I just checked again and I can confirm it is this patch that causes
the regression.

This is the command line:

qemu-system-riscv64 \
-machine virt -m 64M \
-cpu rv64,mmu=false \
-serial mon:stdio -serial null -nographic \
-append "root=/dev/vda rw highres=off  console=ttyS0 mem=1G ip=dhcp
earlycon=sbi" \
-device virtio-net-device,netdev=net0,mac=52:54:00:12:34:02 -netdev
user,id=net0 \
-object rng-random,filename=/dev/urandom,id=rng0 -device
virtio-rng-device,rng=rng0 \
-smp 1 -d guest_errors \
-kernel ./images/qemuriscv64/nommu-Image \
-drive id=disk0,file=./images/qemuriscv64/nommu-rootfs.ext2,if=none,format=raw \
-device virtio-blk-device,drive=disk0 -bios none

You can access the images from:
https://nextcloud.alistair23.me/index.php/s/a2zrtbT7DjdTx9t

Alistair

>
> Thanks,
> Jason
Jason A. Donenfeld July 11, 2022, 12:27 a.m. UTC | #11
On 7/11/22, Alistair Francis <alistair23@gmail.com> wrote:
> On Fri, Jul 8, 2022 at 7:56 PM Jason A. Donenfeld <Jason@zx2c4.com> wrote:
>>
>> Hi Alistair,
>>
>> On 7/8/22, Alistair Francis <alistair23@gmail.com> wrote:
>>
>> >> > but I think that's just the way things go unfortunately.

» SOURCE EXCERPT

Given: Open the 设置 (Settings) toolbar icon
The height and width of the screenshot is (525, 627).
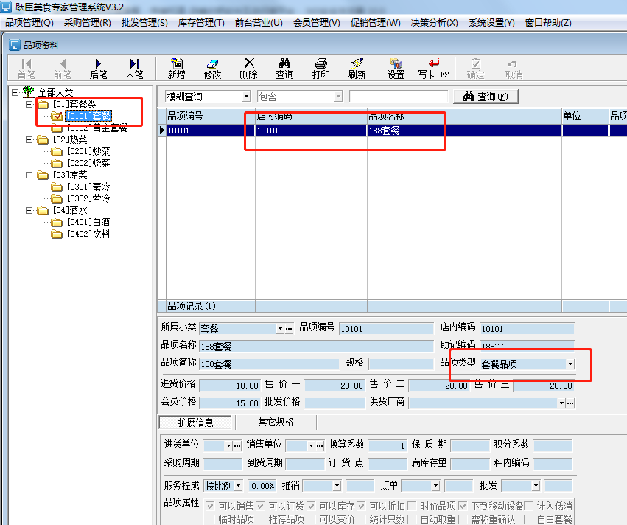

» PROBLEM DESCRIPTION
Answer these questions from the QEMU thread:
1. How much memory does the command line give the machine with the -m option?
2. What MAC address is set for the network device?
3. What date and time are shown on Jason A. Donenfeld's reply?
The material above plays no part in this work.

» ANSWER FOR THIS EXERCISE
1. 64M
2. 52:54:00:12:34:02
3. July 11, 2022, 12:27 a.m. UTC